Friday, May 11, 2012 at 10:10AM Charles Colson: Band-Aids for Cancer
From James Bratt
Charles Colson’s death last month prompted a chorus of praise from his evangelical supporters. Praise for his enduring conversion to Christianity. Praise for the change of character it wrought in him. Praise for the compassion that galvanized him to build his Prison Fellowship into the largest prison ministry in the world. Praise, sometimes followed by sad sighs that the mainstream media had too much remembered the Watergate felon and not the prison reformer.
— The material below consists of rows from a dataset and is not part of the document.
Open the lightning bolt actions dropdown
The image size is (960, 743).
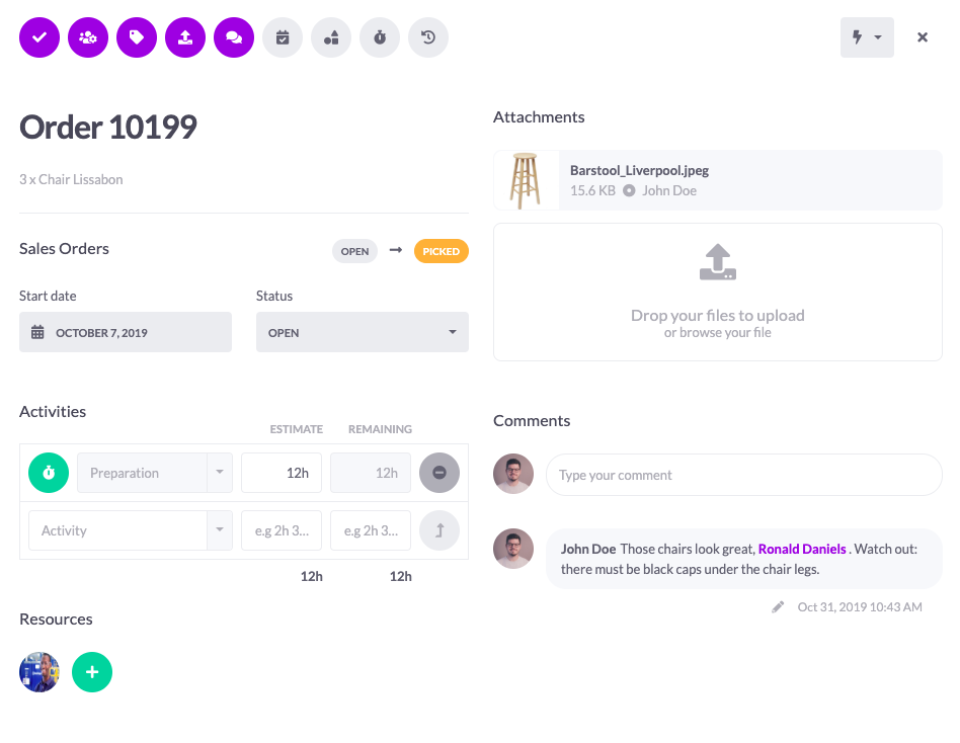(866, 38)
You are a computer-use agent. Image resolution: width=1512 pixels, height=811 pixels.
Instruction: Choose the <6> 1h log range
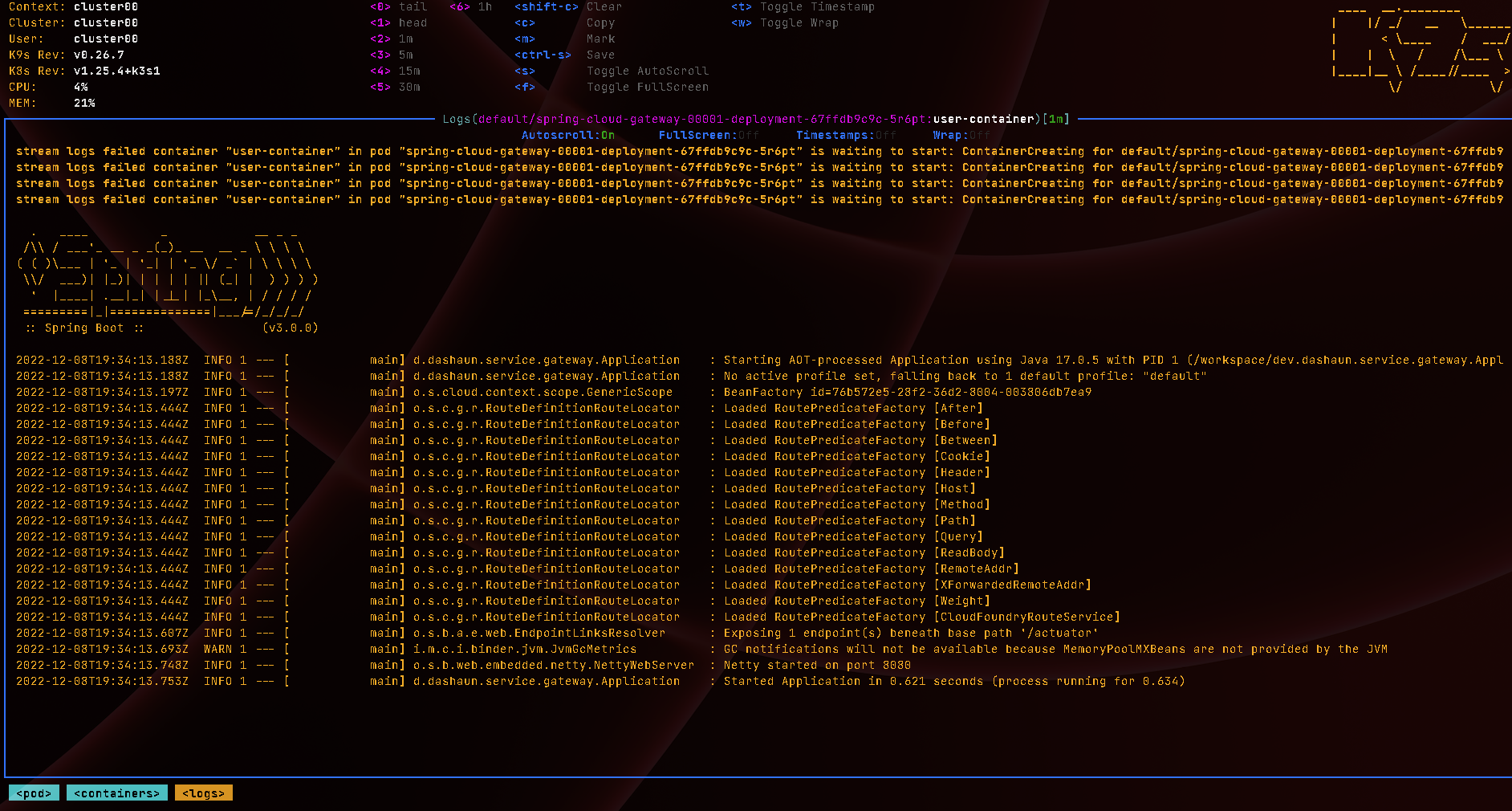coord(471,7)
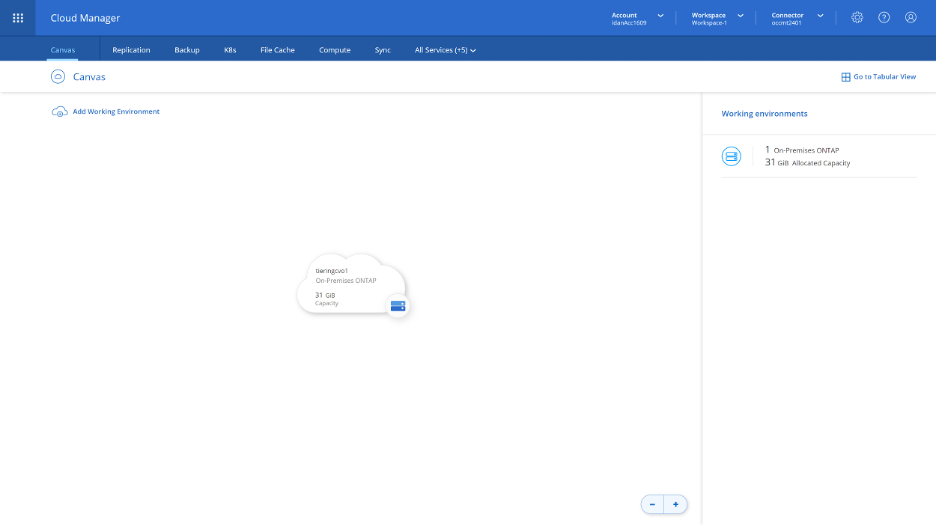The height and width of the screenshot is (526, 936).
Task: Click the storage icon on the ONTAP cloud
Action: (398, 305)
Problem is, in the big picture the secular critics might have been right. For the impressive statistics of Prison Fellowship are engulfed by a far larger—and appalling—reality that lies all around them. Yes, Prison Fellowship ministers to some 200,000 inmates in nearly 1400 facilities. Yes, it advocates for better rehabilitation for ex-cons. Yes, it tries to keep family relationships active while inmates are serving their time. But, no, in its policy advocacy and programming, in Colson and Co.’s daily radio programs, in the resources compiled by the Chuck Colson Center for Christian Worldview, there is little attention to the simple and haunting question that lies dead-center in this domain of his professed expertise: why is it that the United States, with 5% of the world’s population, accounts for 25% of its prisoners? Why does it lock up a greater proportion of its population than any other nation in the world? Forty percent more than the nearest competitor? More than the USSR did under the police state of Joseph Stalin? More tragically (or is it pathetically?): how is it that this zeal for jail rose most dramatically—five-fold—exactly in the three decades after Prison Fellowship was founded in 1976?
American incarceration rates might themselves amount to a crime. They are certainly an outrage and more certainly a folly. They are also deeply racist.